Update the migration path so that double locking is not used.
move_task_to_local_dsq() now expects the caller to be locking the source rq,
drops it and then acquires the destination rq lock. Code is simpler this way
and, on a 2-way NUMA machine w/ Xeon Gold 6138, 'hackbench 100 thread 5000`
shows ~3% improvement with scx_simple.

Signed-off-by: Tejun Heo <tj@kernel.org>
Suggested-by: Peter Zijlstra <peterz@infradead.org>
Link: http://lkml.kernel.org/r/20240806082716.GP37996@noisy.programming.kicks-ass.net
---
 kernel/sched/ext.c |  136 ++++++++++++++++++-----------------------------------
 1 file changed, 47 insertions(+), 89 deletions(-)

--- a/kernel/sched/ext.c
+++ b/kernel/sched/ext.c
@@ -2097,11 +2097,12 @@ static bool yield_to_task_scx(struct rq
 #ifdef CONFIG_SMP
 /**
  * move_task_to_local_dsq - Move a task from a different rq to a local DSQ
- * @rq: rq to move the task into, currently locked
  * @p: task to move
  * @enq_flags: %SCX_ENQ_*
+ * @src_rq: rq to move the task from, locked on entry, released on return
+ * @dst_rq: rq to move the task into, locked on return
  *
- * Move @p which is currently on a different rq to @rq's local DSQ. The caller
+ * Move @p which is currently on @src_rq to @dst_rq's local DSQ. The caller
  * must:
  *
  * 1. Start with exclusive access to @p either through its DSQ lock or
@@ -2109,109 +2110,63 @@ static bool yield_to_task_scx(struct rq
  *
  * 2. Set @p->scx.holding_cpu to raw_smp_processor_id().
  *
- * 3. Remember task_rq(@p).
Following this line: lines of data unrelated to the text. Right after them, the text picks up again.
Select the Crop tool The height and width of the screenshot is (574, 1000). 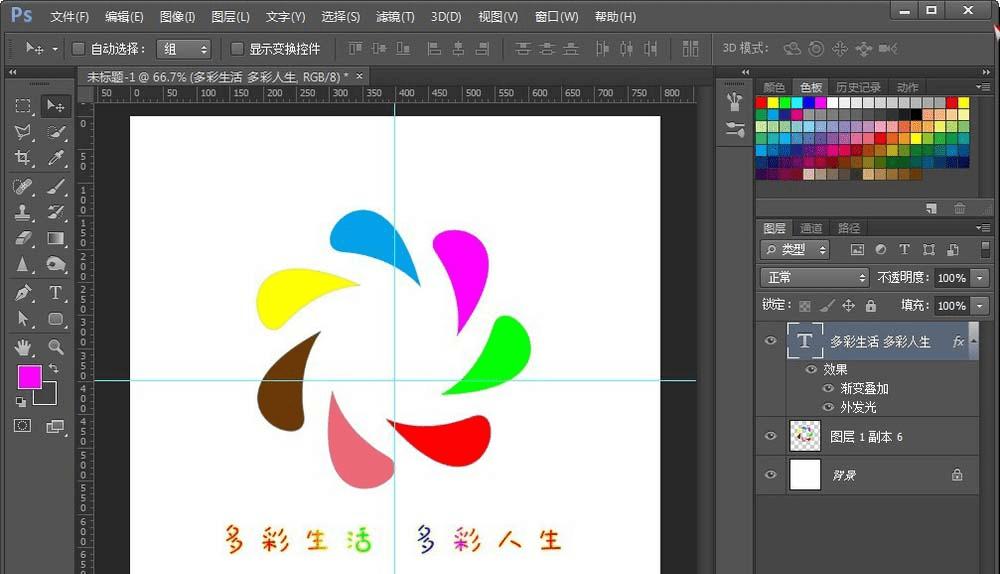pyautogui.click(x=23, y=158)

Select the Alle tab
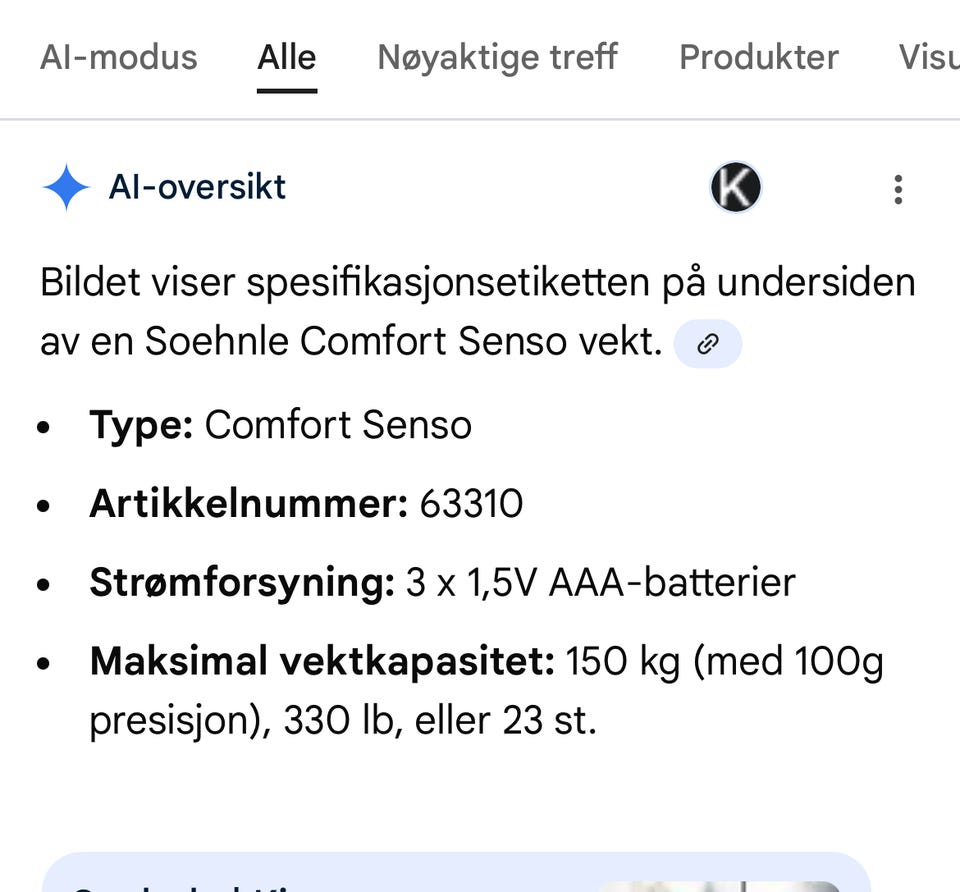[x=287, y=57]

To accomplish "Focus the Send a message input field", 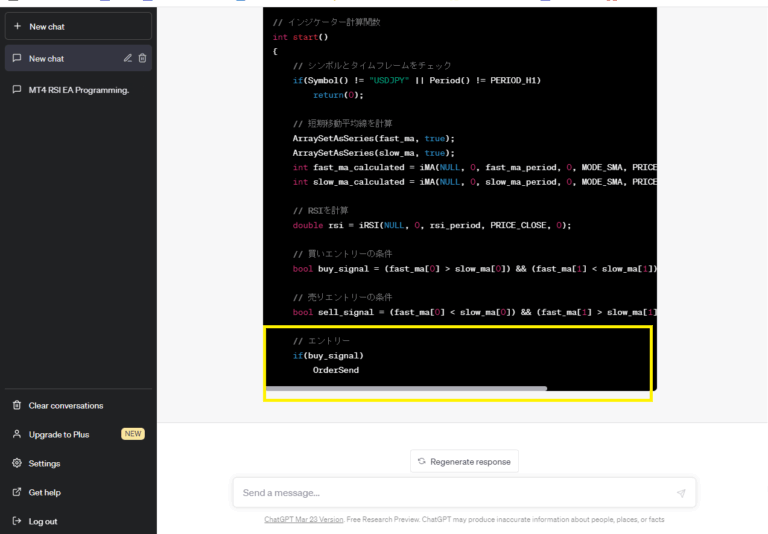I will (450, 493).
Release the exclusive access so that we don't
- *    deadlock with dequeue.
+ * 3. Remember task_rq(@p) as @src_rq. Release the exclusive access so that we
+ *    don't deadlock with dequeue.
  *
- * 4. Lock @rq and the task_rq from #3.
+ * 4. Lock @src_rq from #3.
  *
  * 5. Call this function.
  *
  * Returns %true if @p was successfully moved. %false after racing dequeue and
- * losing.
+ * losing. On return, @src_rq is unlocked and @dst_rq is locked.
  */
-static bool move_task_to_local_dsq(struct rq *rq, struct task_struct *p,
-				   u64 enq_flags)
+static bool move_task_to_local_dsq(struct task_struct *p, u64 enq_flags,
+				   struct rq *src_rq, struct rq *dst_rq)
 {
-	struct rq *task_rq;
-
-	lockdep_assert_rq_held(rq);
+	lockdep_assert_rq_held(src_rq);
 
 	/*
-	 * If dequeue got to @p while we were trying to lock both rq's, it'd
-	 * have cleared @p->scx.holding_cpu to -1. While other cpus may have
-	 * updated it to different values afterwards, as this operation can't be
+	 * If dequeue got to @p while we were trying to lock @src_rq, it'd have
+	 * cleared @p->scx.holding_cpu to -1. While other cpus may have updated
+	 * it to different values afterwards, as this operation can't be
 	 * preempted or recurse, @p->scx.holding_cpu can never become
 	 * raw_smp_processor_id() again before we're done. Thus, we can tell
 	 * whether we lost to dequeue by testing whether @p->scx.holding_cpu is
 	 * still raw_smp_processor_id().
 	 *
+	 * @p->rq couldn't have changed if we're still the holding cpu.
+	 *
 	 * See dispatch_dequeue() for the counterpart.
 	 */
-	if (unlikely(p->scx.holding_cpu != raw_smp_processor_id()))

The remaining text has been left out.